Task details -
The lines to copy run from the one containing "Task: Edit username" to the end of the listing. Please write them out exactly, minus the pictures.

** Opening Input data block **

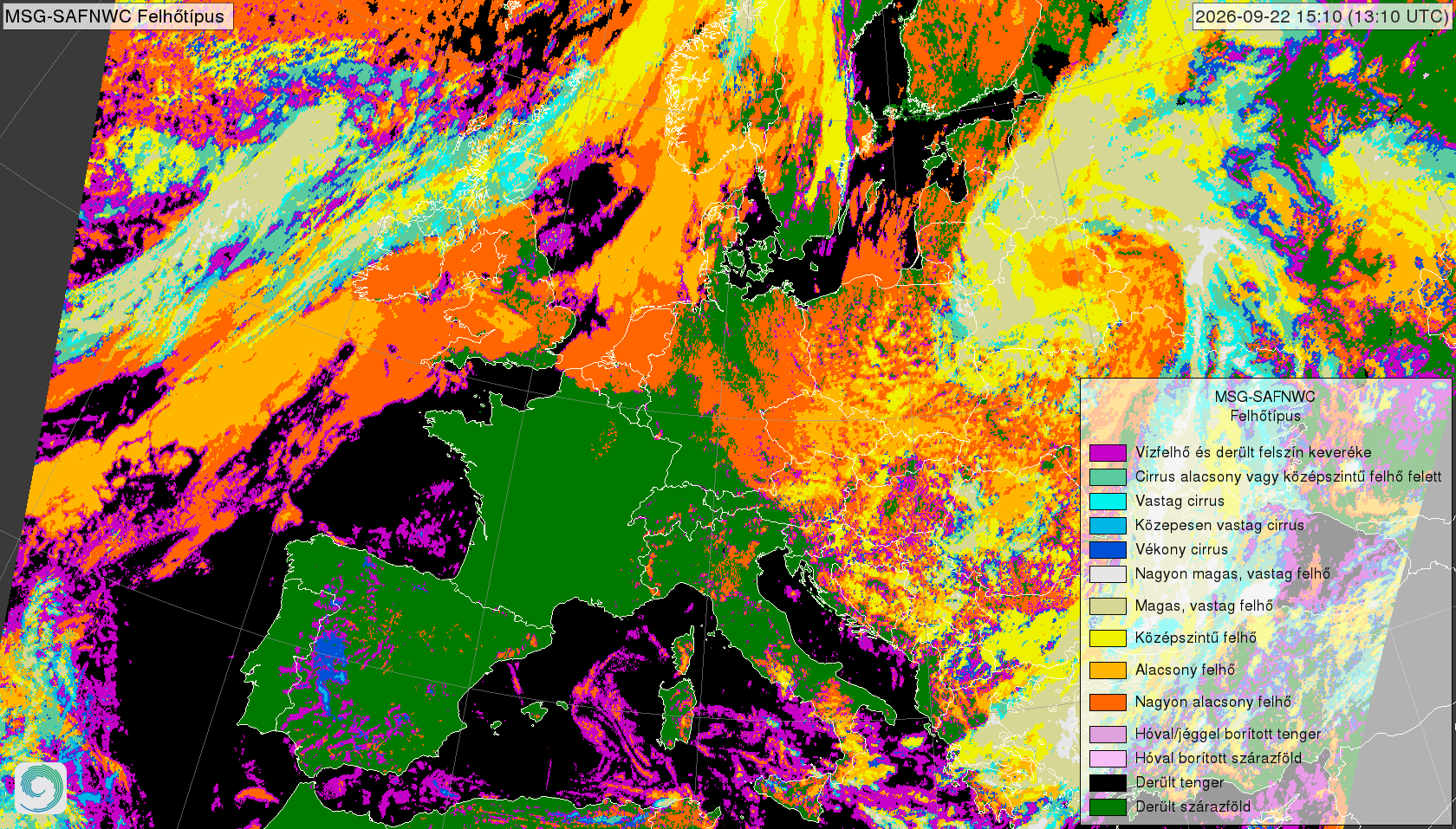Viewport: 1456px width, 829px height.
Task: Select the Alacsony felhő orange-yellow swatch
Action: (1108, 670)
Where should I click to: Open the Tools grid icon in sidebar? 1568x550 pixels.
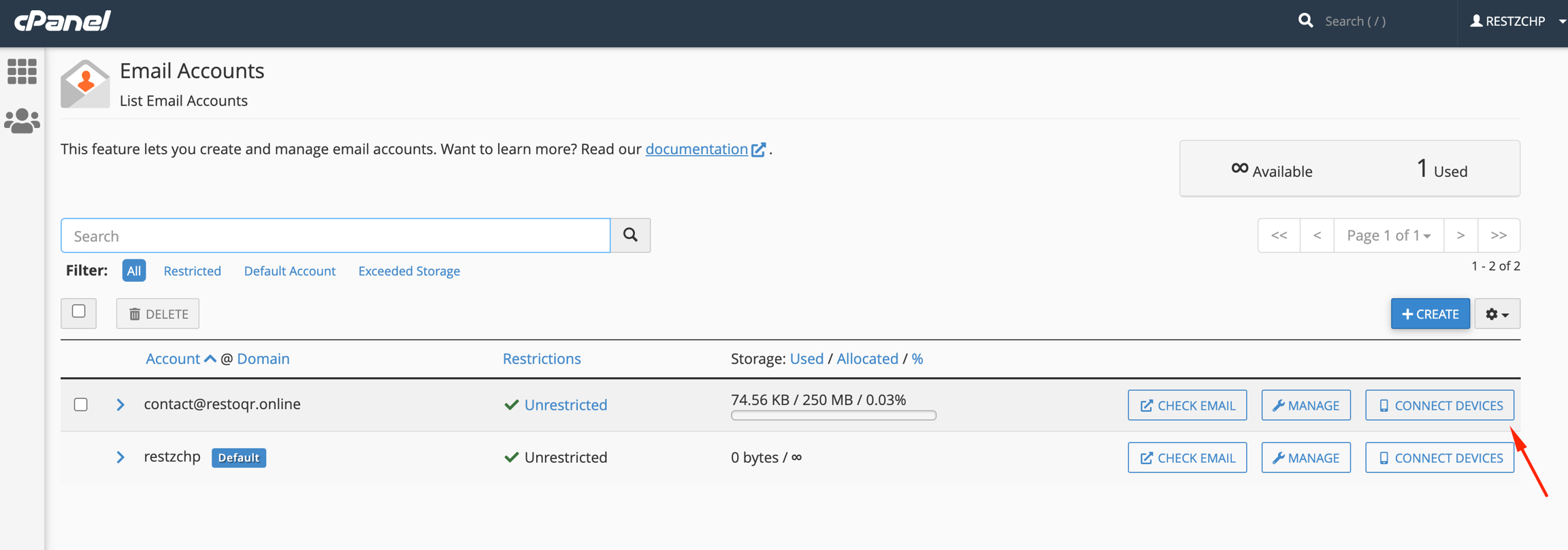click(x=22, y=71)
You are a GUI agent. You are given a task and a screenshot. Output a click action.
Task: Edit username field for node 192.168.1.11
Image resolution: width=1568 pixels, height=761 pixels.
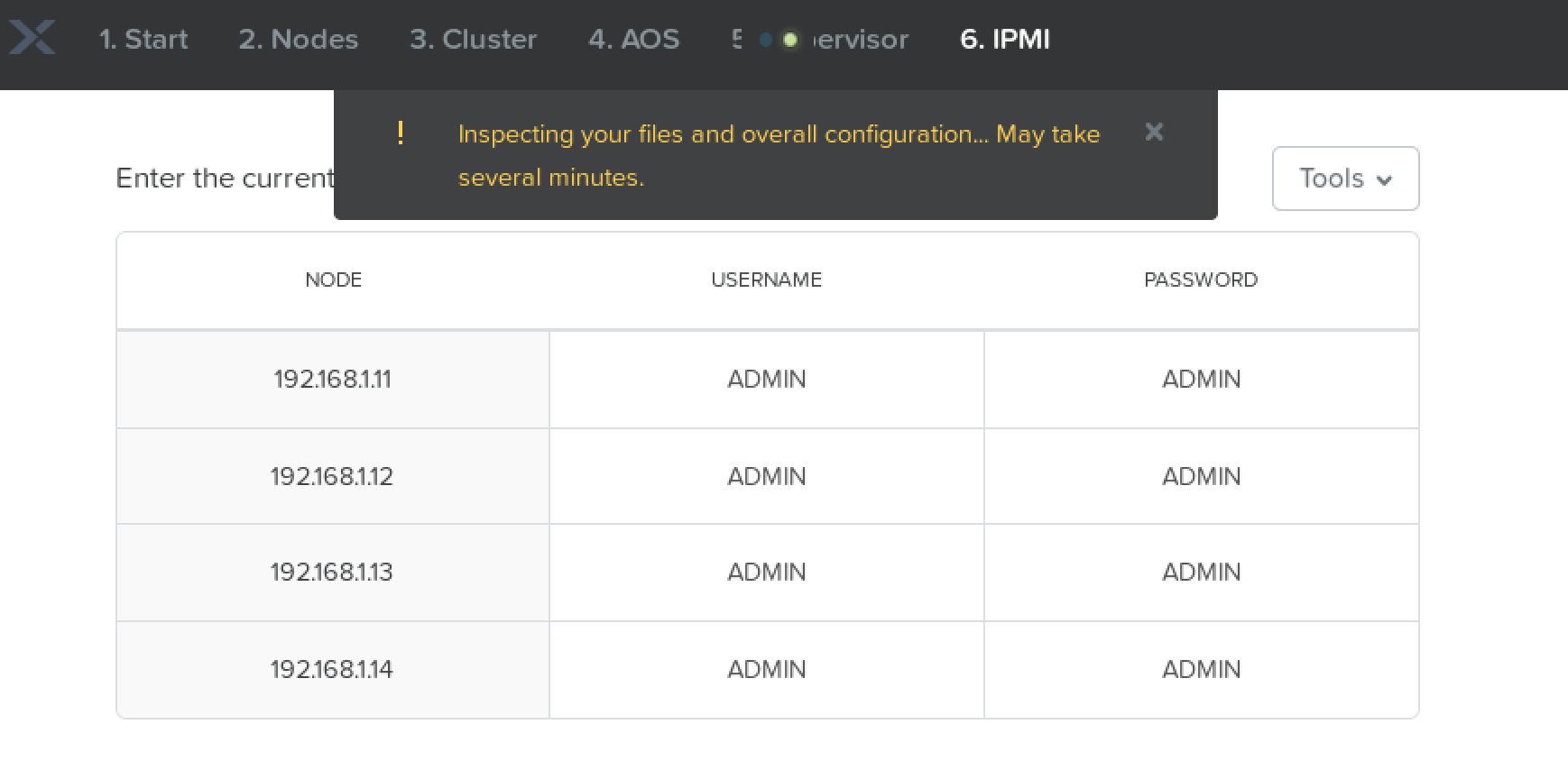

** Closing Input data block **

Solved exercise -
Task: Edit username field for node 192.168.1.11
Image resolution: width=1568 pixels, height=761 pixels.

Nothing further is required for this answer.